Question

a body is projected vertically up at t=0 with velocity 50m/s. another body is projected from same point with same velocity after 3second, both body will meet at t=___​

Answer 1

Answer:

19.80 seconds

Explanation:

Given:

The velocity, u = 50 m/s

Time difference for the second body = 3 seconds

let 't' be the time taken by the first object after which the first object meets the second object.

therefore, the time taken by the second object will be (t - 3) seconds.

Now, for both the objects to meet, the distance covered by them should be equal.

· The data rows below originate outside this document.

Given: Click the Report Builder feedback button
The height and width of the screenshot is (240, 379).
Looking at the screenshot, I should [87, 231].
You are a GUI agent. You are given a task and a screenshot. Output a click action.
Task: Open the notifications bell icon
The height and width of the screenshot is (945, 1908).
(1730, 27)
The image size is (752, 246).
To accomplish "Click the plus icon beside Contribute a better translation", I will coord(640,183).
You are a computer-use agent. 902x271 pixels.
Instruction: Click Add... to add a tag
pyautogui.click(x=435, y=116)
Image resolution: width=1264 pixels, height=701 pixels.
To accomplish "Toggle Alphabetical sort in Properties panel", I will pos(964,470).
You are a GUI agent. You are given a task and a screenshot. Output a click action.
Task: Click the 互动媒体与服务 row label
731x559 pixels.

from the Newton's equation of motion, we have

$s=ut+\frac{1}{2}(-g)t^2$

here,

g is the acceleration due to the gravity and the negative sign depicts that the acceleration due to gravity is in opposite direction to the movement of the object.

Thus,

$s=50\times t+\frac{1}{2}(-9.8)\times t^2$

and for the second object

$s=50\times (t-3)+\frac{1}{2}(-9.8)\times (t-3)^2$

equation both the equations , we get

$50\times t+\frac{1}{2}(-g)\times t^2=s=50\times (t-3)+\frac{1}{2}(-g)\times (t-3)^2$

or

50t - 4.9t² = 50t - 150 - 4.9t² - 44.1 + 9.8t

or

9.8t - 194.1 = 0

or

t = 19.80 seconds